■ Do this
Lay out the records below, from the line with "is (1231, 649)." to the line with "close is located at coordinates (10, 19).", as a two-column CSV headed text and answer, with one row for each record. Wrap every field in double quotes and turn its line breaks into spaces.

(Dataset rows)
[START]
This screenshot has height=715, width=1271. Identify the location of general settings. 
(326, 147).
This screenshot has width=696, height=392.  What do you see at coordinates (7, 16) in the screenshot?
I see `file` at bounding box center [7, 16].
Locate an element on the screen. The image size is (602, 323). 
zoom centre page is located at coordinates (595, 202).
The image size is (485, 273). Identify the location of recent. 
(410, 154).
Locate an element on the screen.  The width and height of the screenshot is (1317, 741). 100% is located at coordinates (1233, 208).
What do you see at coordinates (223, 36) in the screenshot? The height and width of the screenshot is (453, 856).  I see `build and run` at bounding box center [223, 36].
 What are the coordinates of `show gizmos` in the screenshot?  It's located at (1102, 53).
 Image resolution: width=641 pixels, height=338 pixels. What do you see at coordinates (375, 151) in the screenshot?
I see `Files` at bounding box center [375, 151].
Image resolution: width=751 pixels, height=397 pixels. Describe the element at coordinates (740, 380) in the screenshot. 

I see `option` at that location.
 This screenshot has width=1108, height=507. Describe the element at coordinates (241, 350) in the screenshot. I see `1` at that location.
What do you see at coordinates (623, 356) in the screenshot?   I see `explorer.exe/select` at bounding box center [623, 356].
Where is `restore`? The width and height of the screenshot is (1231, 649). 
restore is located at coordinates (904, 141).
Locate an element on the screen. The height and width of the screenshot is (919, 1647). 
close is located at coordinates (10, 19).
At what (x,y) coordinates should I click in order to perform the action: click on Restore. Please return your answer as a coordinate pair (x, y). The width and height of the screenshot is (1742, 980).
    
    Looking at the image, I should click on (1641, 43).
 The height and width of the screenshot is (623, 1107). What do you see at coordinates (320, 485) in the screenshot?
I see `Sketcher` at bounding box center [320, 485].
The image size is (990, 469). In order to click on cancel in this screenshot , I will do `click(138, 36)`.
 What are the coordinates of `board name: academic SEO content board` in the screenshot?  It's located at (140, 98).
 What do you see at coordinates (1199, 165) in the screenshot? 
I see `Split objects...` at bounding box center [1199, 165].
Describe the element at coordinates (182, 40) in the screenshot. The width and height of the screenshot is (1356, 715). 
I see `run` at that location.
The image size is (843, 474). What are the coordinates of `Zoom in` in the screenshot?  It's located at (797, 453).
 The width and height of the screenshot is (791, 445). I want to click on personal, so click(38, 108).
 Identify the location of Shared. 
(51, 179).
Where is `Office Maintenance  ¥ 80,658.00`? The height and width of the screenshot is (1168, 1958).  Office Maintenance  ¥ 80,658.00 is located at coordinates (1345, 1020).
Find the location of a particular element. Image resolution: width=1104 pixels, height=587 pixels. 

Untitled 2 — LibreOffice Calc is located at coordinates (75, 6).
[END]
■ Exercise response
text,answer
"Where is `restore`? The width and height of the screenshot is (1231, 649).","restore is located at coordinates (904, 141)."
"Locate an element on the screen. The height and width of the screenshot is (919, 1647).","close is located at coordinates (10, 19)."